Motorsport: Erneute Enttäuschung für Renault

Motorsport : Erneute Enttäuschung für Renault

Nico Hülkenberg muss seinen Teamkollegen Daniel Ricciardo noch passieren lassen. Keine Punkte beim Großen Preis von Österreich.

Auch auf dem Red Bull Ring fehlte Renault die notwendige Energie. Der Große Preis von Österreich endete zum wiederholten Mal mit einer Enttäuschung für das französische Werksteam. Sowohl Nico Hülkenberg als auch Daniel Ricciardo blieben ohne Punkte. Die beiden Piloten landeten in Spielberg auf den Rängen 12 und 13, wobei Hülkenberg den Australier kurz vor Schluss noch passieren lassen musste.

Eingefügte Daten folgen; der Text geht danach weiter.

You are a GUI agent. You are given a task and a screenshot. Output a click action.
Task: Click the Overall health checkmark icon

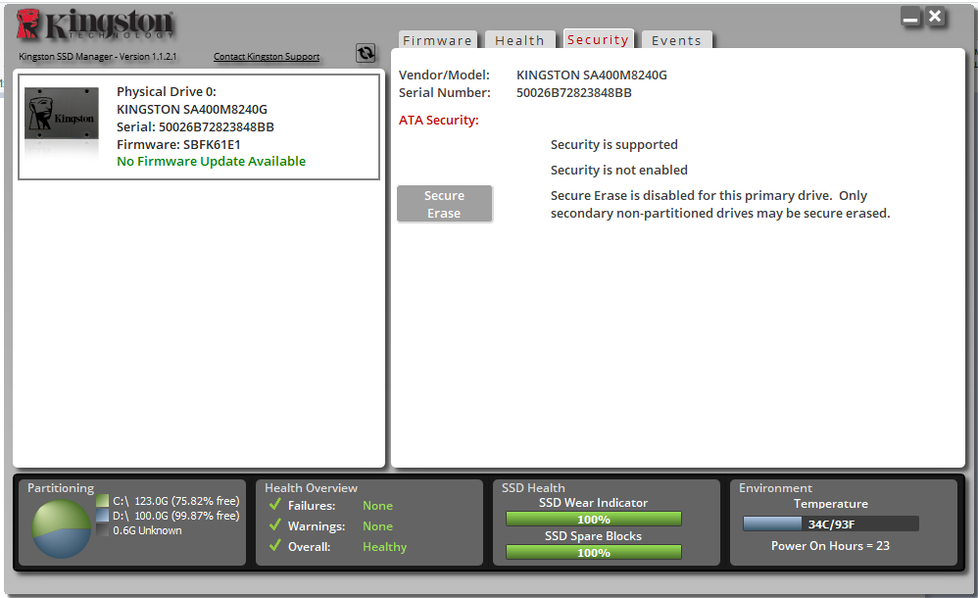(x=275, y=547)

Dass es für das französische Werksteam schwer werden würde, am Sonntag in die Top Ten zu fahren, zeichnete sich schon am Samstag ab. Von Platz 15 hatte Nico Hülkenberg das Rennen beginnen müssen. Im Qualifying war er auf Rang zwölf gelandet, dann aber um fünf Ränge zurückgesetzt worden, weil in Österreich auch bei ihm ein neuer Motor eingebaut wurde, den Ricciardo schon in Frankreich bekommen hatte. Für den Emmericher war es bereits der fünfte Motor in der laufenden Saison, erlaubt sind jedoch nur drei, so dass die Strafe erfolgte. Aufgrund von Vergehen anderer Fahrer rückte er dann aber wieder um zwei Plätze vor.

Das Qualifying verlief für Renault erneut alles andere als erhofft, Hülkenberg ärgerte sich dabei auch über einen Verbremser von Kevin Magnussen vor ihm, der ihm eine schnelle Runde kostete. „Wir haben das Q3 verpasst, was für mein Gefühl möglich war“, bedauerte Hülkenberg seinen zwölften Platz. Noch schlechter lief es für Ricciardo, der auf Platz 14 fuhr und schließlich als Zwölfter begann.

Hülkenberg machte beim Start zwei Plätze gut, zog dann in Runde fünf an Magnussen vorbei und lag damit an elfter Stelle. Bis Runde 27 ging es auf acht vor, dann fuhr Hülkenberg in die Box und fiel vom zwischenzeitlichen achten Rang auf 15 zurück. Erst 20 Runden später folgte der Reifenwechsel bei Ricciardo, der auf Platz 14 bei der Ausfahrt hinter Hülkenberg lag. Mit den frischeren Reifen zog der Australier schließlich noch am Teamkollegen vorbei. Zufrieden war allerdings am Ende niemand bei Renault. Die Fahrer und Verantwortlichen hoffen nun auf Fortschritte in Silverstone, wenn am übernächsten Wochenende der Große Preis von Großbritannien auf dem Programm steht.